Em 1857, um projeto de lei para mover a capital do território de Minnesota de St. Paul para St. Peter estava prestes a ser aprovado. Em um ato de obstrução legislativa, o deputado Joseph Rolette tomou posse do documento e desapareceu por dias, impedindo a votação até o fim da sessão. Embora a manobra tenha se tornado mais simbólica do que efetiva — o projeto falhou por outros motivos legais —, o episódio ilustra a intensidade das disputas que definiram o mapa político americano. A escolha de uma capital raramente foi uma decisão serena; foi, quase sempre, um cálculo de poder, logística e, por vezes, pura astúcia.

Uma longa reportagem do Business Insider, que compilou a história de cada uma das 50 capitais, revela que a lógica por trás de sua localização é um reflexo das tecnologias e prioridades de sua época. Hoje, em apenas 17 estados a capital é também a cidade mais populosa. Essa aparente anomalia não é um acidente, mas o resultado de decisões tomadas há séculos, quando o poder de uma cidade era medido não pelo número de habitantes, mas por sua conectividade. A geografia — rios navegáveis, vales férteis e localização central — foi a primeira arquiteta do poder político americano.

A lógica da logística

Antes da era moderna, o principal desafio de um governo era a própria distância. Para garantir que os legisladores pudessem chegar à capital vindos de todos os cantos do estado, a centralidade era um critério fundamental. Cidades como Jackson (Mississippi), Raleigh (Carolina do Norte) e Columbus (Ohio) foram escolhidas ou mesmo criadas do zero em locais geograficamente centrais. O objetivo era pragmático: equalizar o tempo e o custo de viagem para os representantes, garantindo a coesão de territórios vastos e esparsamente povoados. A capital precisava ser um ponto de encontro acessível, não necessariamente um centro de gravidade econômico.

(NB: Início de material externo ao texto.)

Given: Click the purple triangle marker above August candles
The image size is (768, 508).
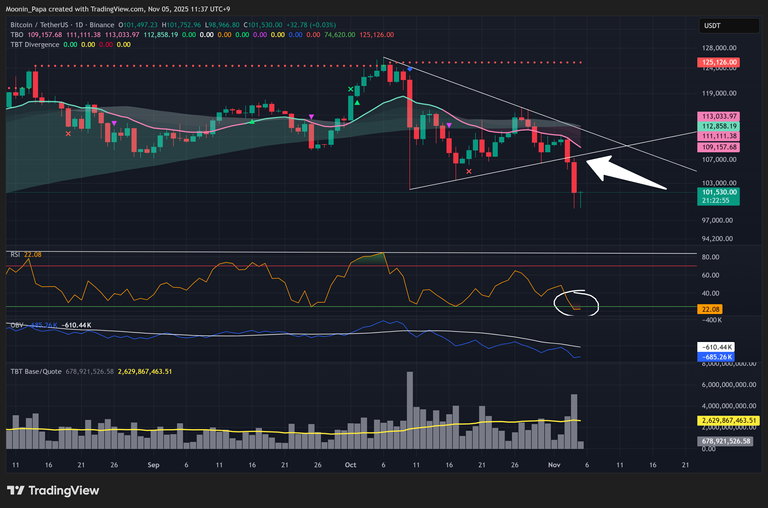Looking at the screenshot, I should [114, 123].
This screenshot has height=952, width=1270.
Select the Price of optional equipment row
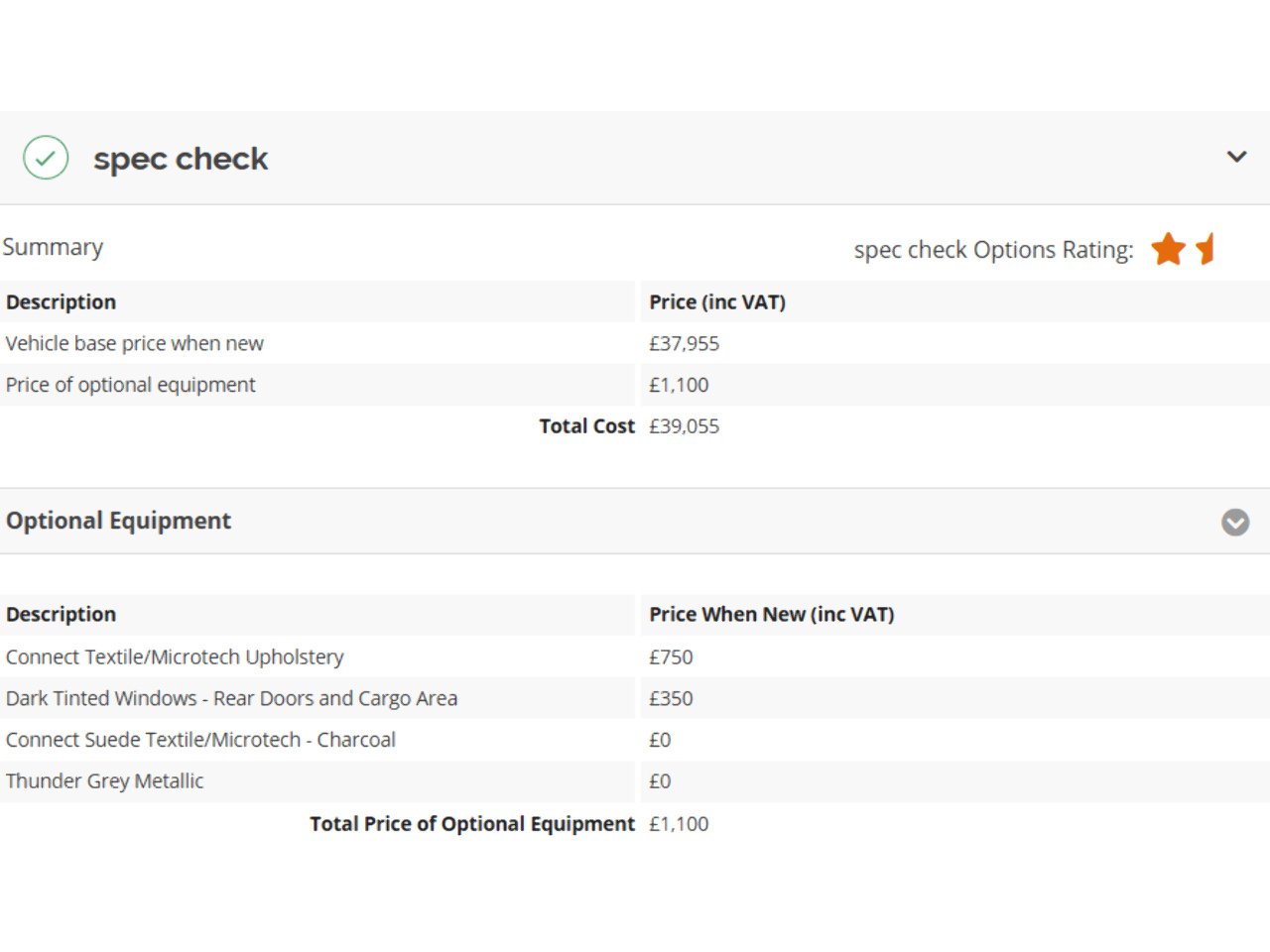tap(131, 385)
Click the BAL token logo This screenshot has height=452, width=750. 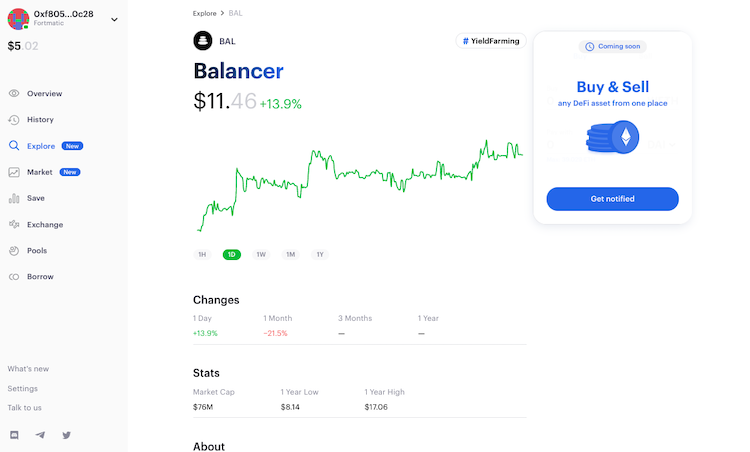click(x=203, y=41)
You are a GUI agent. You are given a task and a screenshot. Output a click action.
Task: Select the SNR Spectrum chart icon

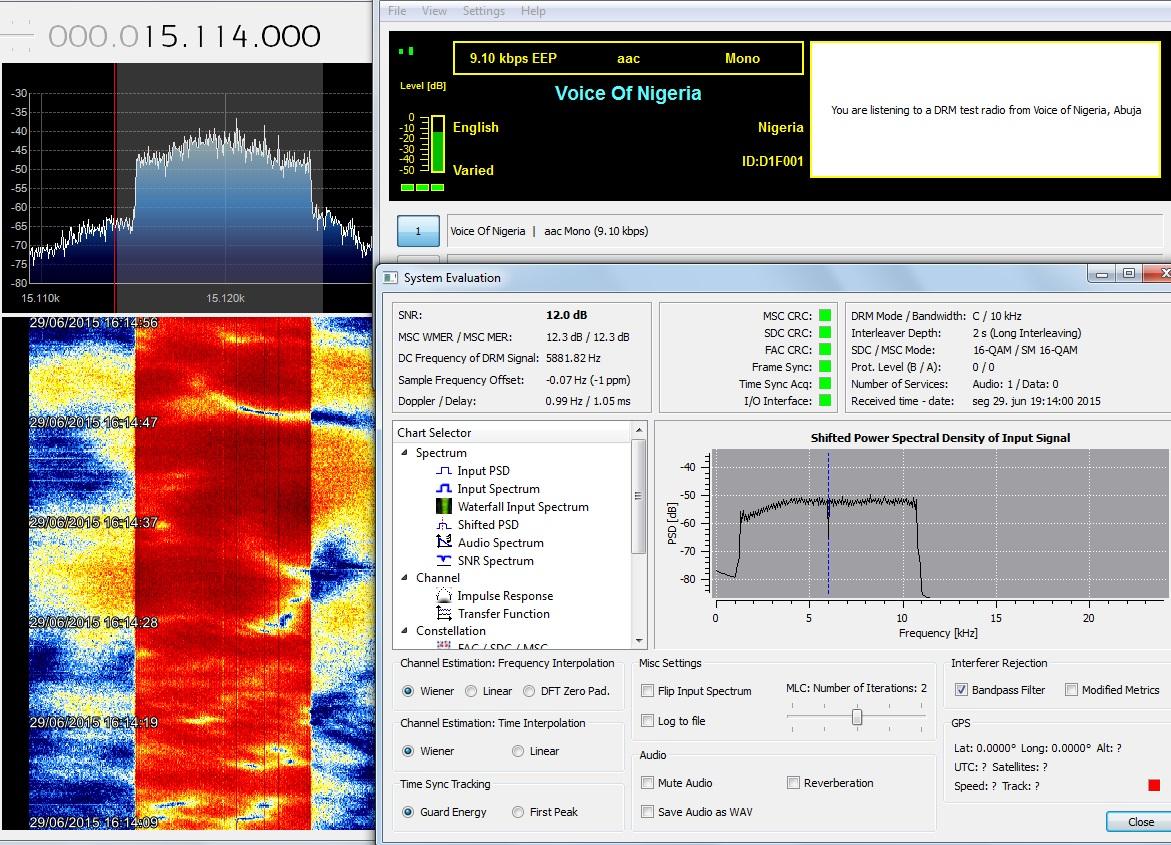point(445,561)
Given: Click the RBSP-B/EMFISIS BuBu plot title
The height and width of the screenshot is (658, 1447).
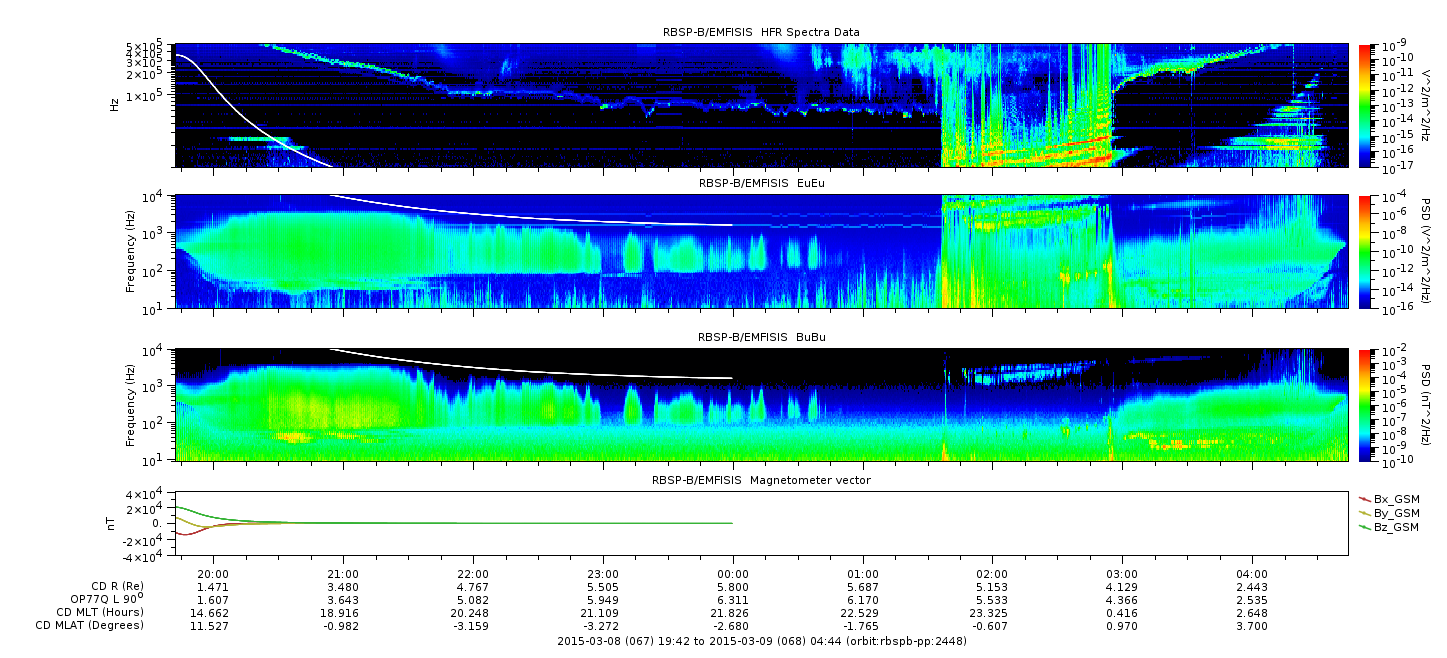Looking at the screenshot, I should tap(761, 338).
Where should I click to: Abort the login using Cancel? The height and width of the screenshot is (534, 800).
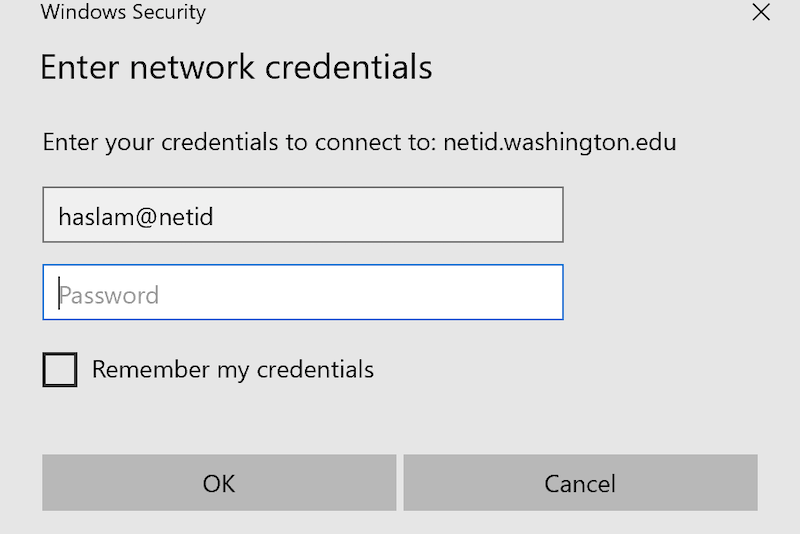click(580, 482)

Se a centralidade era o objetivo, os rios eram o meio. Em uma nação que se expandia para o oeste, os rios eram as artérias do comércio e do transporte. Cidades como Little Rock (Arkansas), às margens do rio Arkansas, e Sacramento (Califórnia), na confluência dos rios Sacramento e American, foram designadas capitais por seu acesso a hidrovias vitais. Décadas depois, uma nova tecnologia reconfigurou o poder: a ferrovia. Atlanta, na Geórgia, é o exemplo mais claro. A cidade foi escolhida como capital em detrimento de outras precisamente por sua ascensão como um hub ferroviário, um nó logístico que conectava o Sul. A infraestrutura, mais uma vez, ditava a política.

O jogo do poder

Geografia e tecnologia, no entanto, contam apenas parte da história. A escolha de uma capital sempre foi um ato político, frequentemente usado para deliberadamente deslocar o poder de centros estabelecidos. Em 1845, a Louisiana determinou em sua constituição que a nova capital deveria estar a pelo menos 96 quilômetros de Nova Orleans, um esforço explícito para diluir a influência da metrópole comercial e cultural. O resultado foi a ascensão de Baton Rouge. O mesmo padrão se repetiu em outros estados, como na Pensilvânia, que moveu sua capital da cosmopolita Filadélfia para a mais central e menos imponente Harrisburg.

Onde a estratégia falhava, a política pura e simples prevalecia. A escolha de Frankfort, em Kentucky, foi supostamente influenciada por ofertas de ouro e terras aos comissários responsáveis pela decisão. Em Dakota do Norte, a comissão para escolher a nova capital do território foi marcada por acusações de corrupção, com membros recebendo incentivos financeiros para votar em Bismarck. Em Wisconsin, o especulador imobiliário James Duane Doty fez lobby junto aos legisladores, oferecendo-lhes lotes de terra e até mesmo mantos de búfalo para garantir que seu terreno vazio, batizado de Madison, se tornasse a capital. Essas histórias revelam que a construção do mapa político foi também um negócio, moldado por interesses privados e disputas regionais acirradas.

A herança dessas decisões, tomadas com base em rios, trilhos e acordos de bastidores, persiste até hoje. O resultado é uma paisagem política onde a capital do estado frequentemente não é sua cidade mais dinâmica ou populosa — Albany e não Nova York, Sacramento e não Los Angeles, Tallahassee e não Miami. Essa divisão cria uma tensão inerente entre o centro do poder político e o centro do poder econômico e cultural. É um lembrete de que as estruturas de poder que nos governam hoje são, muitas vezes, fósseis de cálculos logísticos e batalhas políticas de um mundo que não existe mais.